◆ Study material
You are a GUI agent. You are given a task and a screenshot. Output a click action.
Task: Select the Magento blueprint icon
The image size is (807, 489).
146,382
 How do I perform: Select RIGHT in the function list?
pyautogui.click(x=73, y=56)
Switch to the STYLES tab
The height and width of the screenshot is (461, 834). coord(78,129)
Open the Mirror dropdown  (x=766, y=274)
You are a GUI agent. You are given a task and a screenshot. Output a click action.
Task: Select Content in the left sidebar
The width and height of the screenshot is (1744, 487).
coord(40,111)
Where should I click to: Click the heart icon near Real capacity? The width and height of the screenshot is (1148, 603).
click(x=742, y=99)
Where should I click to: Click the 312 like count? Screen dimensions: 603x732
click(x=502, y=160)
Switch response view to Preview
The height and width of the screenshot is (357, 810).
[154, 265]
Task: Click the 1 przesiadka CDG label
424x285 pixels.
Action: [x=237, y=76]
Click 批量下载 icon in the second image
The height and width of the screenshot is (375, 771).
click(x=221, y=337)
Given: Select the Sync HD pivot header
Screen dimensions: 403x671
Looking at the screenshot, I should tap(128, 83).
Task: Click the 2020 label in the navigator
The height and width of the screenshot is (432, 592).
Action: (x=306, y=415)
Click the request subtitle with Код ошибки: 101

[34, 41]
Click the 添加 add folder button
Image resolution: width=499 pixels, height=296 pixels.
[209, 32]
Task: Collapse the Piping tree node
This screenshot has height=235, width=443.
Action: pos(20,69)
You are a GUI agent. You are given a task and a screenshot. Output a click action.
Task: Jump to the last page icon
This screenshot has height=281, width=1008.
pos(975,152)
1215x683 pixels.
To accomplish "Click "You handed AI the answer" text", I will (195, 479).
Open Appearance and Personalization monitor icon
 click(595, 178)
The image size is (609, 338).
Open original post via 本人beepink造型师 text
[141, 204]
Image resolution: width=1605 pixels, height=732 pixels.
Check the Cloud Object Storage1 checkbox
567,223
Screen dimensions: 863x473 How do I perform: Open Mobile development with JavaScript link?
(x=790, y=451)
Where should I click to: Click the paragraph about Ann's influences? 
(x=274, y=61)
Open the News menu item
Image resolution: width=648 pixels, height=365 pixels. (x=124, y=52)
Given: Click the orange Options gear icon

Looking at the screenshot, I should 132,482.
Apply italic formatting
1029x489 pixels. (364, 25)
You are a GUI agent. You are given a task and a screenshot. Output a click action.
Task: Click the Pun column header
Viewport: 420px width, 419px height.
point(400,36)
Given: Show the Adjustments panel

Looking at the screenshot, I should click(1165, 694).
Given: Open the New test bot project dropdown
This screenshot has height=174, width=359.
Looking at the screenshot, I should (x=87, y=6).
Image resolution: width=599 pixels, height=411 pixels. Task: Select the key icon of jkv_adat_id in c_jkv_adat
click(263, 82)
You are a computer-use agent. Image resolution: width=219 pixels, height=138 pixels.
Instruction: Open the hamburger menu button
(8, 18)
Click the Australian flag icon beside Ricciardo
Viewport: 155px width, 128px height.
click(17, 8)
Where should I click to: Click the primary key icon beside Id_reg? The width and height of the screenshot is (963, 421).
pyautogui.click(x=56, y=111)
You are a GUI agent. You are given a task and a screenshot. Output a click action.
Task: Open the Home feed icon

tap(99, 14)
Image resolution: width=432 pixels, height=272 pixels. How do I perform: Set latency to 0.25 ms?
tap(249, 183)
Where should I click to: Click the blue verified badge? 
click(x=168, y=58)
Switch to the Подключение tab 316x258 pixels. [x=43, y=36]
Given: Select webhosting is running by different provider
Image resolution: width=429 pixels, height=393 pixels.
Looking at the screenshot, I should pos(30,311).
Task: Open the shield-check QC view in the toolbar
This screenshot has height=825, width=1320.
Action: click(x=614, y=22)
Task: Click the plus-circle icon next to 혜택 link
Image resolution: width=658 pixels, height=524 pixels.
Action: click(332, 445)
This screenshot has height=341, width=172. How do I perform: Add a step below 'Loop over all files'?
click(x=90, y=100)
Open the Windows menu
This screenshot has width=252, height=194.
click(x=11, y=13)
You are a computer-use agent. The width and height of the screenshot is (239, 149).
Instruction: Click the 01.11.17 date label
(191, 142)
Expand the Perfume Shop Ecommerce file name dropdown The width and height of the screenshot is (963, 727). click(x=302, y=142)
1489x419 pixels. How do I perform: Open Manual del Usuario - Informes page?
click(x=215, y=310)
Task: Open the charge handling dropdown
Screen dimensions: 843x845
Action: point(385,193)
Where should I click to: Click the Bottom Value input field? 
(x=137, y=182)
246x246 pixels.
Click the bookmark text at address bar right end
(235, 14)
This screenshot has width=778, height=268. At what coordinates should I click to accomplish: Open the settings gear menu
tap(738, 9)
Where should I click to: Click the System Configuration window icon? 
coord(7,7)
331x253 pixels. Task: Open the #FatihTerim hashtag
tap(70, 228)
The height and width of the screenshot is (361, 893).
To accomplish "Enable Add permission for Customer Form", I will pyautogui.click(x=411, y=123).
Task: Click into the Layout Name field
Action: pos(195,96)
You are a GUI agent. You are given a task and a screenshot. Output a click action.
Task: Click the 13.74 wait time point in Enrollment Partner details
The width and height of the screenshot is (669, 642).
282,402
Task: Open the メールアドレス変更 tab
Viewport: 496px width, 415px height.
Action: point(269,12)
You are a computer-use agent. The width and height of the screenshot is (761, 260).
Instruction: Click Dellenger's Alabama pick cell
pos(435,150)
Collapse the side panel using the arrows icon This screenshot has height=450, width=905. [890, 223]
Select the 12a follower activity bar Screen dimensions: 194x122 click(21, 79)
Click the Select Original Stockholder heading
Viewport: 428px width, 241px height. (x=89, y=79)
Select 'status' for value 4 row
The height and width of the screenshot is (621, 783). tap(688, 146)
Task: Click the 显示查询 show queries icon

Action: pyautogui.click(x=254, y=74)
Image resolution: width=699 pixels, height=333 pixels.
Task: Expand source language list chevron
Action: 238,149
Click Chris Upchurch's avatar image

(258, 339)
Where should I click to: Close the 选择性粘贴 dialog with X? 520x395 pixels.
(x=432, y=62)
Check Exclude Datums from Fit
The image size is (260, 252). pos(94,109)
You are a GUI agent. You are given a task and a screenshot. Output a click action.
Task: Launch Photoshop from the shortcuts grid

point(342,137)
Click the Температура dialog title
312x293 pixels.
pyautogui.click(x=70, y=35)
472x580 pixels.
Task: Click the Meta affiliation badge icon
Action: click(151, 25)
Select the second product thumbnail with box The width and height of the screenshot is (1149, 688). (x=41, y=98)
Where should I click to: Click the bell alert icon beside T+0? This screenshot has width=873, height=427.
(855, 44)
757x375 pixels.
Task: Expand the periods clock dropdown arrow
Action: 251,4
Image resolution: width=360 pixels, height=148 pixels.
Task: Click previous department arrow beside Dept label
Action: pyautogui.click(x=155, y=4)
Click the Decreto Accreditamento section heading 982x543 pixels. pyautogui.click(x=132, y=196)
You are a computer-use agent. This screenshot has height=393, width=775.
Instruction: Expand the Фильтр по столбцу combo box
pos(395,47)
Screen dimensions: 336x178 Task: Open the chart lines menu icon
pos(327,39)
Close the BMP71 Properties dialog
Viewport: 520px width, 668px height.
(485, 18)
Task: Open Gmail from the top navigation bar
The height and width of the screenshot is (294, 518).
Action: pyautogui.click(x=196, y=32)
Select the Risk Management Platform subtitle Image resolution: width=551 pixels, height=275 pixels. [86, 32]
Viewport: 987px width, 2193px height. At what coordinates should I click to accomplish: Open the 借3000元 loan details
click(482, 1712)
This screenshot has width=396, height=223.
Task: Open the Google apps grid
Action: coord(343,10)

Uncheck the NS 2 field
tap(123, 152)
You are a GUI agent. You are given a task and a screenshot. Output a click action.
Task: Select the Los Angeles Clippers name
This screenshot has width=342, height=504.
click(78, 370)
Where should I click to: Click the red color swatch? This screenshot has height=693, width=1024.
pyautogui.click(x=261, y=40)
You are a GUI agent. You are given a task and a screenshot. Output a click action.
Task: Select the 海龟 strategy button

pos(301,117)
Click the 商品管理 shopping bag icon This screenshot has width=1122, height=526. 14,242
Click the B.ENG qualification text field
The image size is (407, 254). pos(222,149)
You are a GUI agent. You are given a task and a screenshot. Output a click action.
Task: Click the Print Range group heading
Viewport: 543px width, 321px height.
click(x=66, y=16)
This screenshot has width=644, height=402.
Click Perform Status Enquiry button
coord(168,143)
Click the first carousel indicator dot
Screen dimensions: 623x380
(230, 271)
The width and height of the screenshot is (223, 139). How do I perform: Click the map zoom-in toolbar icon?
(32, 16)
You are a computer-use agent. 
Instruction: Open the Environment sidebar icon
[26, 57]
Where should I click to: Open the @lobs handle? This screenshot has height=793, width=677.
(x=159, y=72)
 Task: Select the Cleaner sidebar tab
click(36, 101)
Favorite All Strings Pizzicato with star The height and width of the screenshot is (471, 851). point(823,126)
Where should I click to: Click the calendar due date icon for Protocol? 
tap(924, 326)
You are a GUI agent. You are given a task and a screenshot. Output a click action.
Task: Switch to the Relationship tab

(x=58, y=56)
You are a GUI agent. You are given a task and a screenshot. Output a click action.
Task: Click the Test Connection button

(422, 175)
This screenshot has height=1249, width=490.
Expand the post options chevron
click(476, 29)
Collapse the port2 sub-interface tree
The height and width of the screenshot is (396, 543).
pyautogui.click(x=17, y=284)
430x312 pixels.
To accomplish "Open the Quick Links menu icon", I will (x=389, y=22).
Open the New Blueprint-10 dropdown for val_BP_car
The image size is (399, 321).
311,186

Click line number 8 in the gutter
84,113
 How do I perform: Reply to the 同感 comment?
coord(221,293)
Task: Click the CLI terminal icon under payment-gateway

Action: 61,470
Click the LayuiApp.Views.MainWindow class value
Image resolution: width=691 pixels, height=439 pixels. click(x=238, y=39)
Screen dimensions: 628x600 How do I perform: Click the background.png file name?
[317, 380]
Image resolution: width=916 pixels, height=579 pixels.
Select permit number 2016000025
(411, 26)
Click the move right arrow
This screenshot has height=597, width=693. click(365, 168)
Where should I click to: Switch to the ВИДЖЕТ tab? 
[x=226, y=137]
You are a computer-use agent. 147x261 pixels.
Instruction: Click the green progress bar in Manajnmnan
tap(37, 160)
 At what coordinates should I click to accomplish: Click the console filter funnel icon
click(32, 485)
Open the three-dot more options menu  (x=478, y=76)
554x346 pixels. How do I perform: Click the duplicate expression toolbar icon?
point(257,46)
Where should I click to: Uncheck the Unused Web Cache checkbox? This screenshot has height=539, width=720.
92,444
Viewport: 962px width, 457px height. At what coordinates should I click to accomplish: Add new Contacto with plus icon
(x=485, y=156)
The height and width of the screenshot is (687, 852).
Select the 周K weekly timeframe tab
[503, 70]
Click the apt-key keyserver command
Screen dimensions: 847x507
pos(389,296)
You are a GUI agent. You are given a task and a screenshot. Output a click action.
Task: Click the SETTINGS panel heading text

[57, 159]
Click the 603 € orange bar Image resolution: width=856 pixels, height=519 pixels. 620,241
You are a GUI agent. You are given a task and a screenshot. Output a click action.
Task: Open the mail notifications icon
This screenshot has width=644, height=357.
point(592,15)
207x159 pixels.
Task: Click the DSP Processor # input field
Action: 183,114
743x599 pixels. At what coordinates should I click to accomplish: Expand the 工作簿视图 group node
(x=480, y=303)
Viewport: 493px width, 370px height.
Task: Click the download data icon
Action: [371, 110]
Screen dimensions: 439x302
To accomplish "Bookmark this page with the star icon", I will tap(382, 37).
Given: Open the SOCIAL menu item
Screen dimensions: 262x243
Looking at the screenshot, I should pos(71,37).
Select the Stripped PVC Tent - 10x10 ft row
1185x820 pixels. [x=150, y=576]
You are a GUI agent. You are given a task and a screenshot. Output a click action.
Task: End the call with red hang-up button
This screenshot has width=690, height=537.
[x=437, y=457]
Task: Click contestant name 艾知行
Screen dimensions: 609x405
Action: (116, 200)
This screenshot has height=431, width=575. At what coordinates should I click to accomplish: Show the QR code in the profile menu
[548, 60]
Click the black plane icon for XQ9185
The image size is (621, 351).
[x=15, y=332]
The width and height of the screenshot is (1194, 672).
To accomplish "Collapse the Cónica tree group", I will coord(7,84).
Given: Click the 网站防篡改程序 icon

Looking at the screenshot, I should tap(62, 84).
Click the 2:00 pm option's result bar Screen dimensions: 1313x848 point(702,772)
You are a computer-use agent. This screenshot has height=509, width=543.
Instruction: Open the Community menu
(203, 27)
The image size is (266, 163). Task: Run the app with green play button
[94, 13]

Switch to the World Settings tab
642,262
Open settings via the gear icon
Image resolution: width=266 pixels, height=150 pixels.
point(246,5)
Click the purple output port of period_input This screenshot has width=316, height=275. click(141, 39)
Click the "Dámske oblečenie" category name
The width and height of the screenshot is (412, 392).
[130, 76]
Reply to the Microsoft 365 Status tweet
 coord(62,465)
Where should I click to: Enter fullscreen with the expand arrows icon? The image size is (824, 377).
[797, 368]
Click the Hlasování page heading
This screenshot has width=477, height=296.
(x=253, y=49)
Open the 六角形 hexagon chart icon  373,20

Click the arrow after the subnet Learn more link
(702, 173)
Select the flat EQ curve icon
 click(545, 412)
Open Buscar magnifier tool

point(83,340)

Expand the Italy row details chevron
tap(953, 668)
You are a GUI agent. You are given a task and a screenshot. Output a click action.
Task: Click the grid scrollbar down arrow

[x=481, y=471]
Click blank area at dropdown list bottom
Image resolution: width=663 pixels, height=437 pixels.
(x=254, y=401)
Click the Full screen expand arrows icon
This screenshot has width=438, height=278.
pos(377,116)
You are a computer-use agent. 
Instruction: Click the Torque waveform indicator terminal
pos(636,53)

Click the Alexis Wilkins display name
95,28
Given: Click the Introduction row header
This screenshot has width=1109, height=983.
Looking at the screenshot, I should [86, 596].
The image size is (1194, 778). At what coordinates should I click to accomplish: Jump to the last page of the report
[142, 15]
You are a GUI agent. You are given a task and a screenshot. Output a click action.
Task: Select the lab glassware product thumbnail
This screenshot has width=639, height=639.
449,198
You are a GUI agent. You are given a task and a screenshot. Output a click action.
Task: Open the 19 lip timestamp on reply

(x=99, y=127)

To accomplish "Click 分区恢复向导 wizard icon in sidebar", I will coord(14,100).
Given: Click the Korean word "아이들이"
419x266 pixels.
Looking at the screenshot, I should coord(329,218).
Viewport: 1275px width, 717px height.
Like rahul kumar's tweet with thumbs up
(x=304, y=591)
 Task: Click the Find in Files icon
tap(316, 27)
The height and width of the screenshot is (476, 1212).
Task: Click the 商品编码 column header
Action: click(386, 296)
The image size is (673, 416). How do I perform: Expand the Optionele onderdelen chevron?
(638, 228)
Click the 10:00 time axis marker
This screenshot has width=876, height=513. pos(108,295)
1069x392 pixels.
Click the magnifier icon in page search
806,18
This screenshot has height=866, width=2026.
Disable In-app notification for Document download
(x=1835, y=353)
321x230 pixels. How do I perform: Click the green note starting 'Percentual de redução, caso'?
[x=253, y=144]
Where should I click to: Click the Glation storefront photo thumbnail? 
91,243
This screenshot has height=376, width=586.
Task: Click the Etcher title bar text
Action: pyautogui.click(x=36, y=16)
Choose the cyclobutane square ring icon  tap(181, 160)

◆ Problem
Your answer should consist of the lines from the line with "This screenshot has height=825, width=1320." to the line with "is (761, 260)." above, repeated exactly, both ends included.

◆ Solution for this problem
This screenshot has height=825, width=1320.
Action: click(x=614, y=22)
Task: Click the plus-circle icon next to 혜택 link
Image resolution: width=658 pixels, height=524 pixels.
Action: click(332, 445)
This screenshot has height=341, width=172. How do I perform: Add a step below 'Loop over all files'?
click(x=90, y=100)
Open the Windows menu
This screenshot has width=252, height=194.
click(x=11, y=13)
You are a computer-use agent. The width and height of the screenshot is (239, 149).
Instruction: Click the 01.11.17 date label
(191, 142)
Expand the Perfume Shop Ecommerce file name dropdown The width and height of the screenshot is (963, 727). click(x=302, y=142)
1489x419 pixels. How do I perform: Open Manual del Usuario - Informes page?
click(x=215, y=310)
Task: Open the charge handling dropdown
Screen dimensions: 843x845
Action: point(385,193)
Where should I click to: Click the Bottom Value input field? 
(x=137, y=182)
246x246 pixels.
Click the bookmark text at address bar right end
(235, 14)
This screenshot has width=778, height=268. At what coordinates should I click to accomplish: Open the settings gear menu
tap(738, 9)
Where should I click to: Click the System Configuration window icon? 
coord(7,7)
331x253 pixels. Task: Open the #FatihTerim hashtag
tap(70, 228)
The height and width of the screenshot is (361, 893).
To accomplish "Enable Add permission for Customer Form", I will pyautogui.click(x=411, y=123).
Task: Click into the Layout Name field
Action: pos(195,96)
You are a GUI agent. You are given a task and a screenshot. Output a click action.
Task: Click the 13.74 wait time point in Enrollment Partner details
The width and height of the screenshot is (669, 642).
282,402
Task: Open the メールアドレス変更 tab
Viewport: 496px width, 415px height.
Action: point(269,12)
You are a computer-use agent. The width and height of the screenshot is (761, 260).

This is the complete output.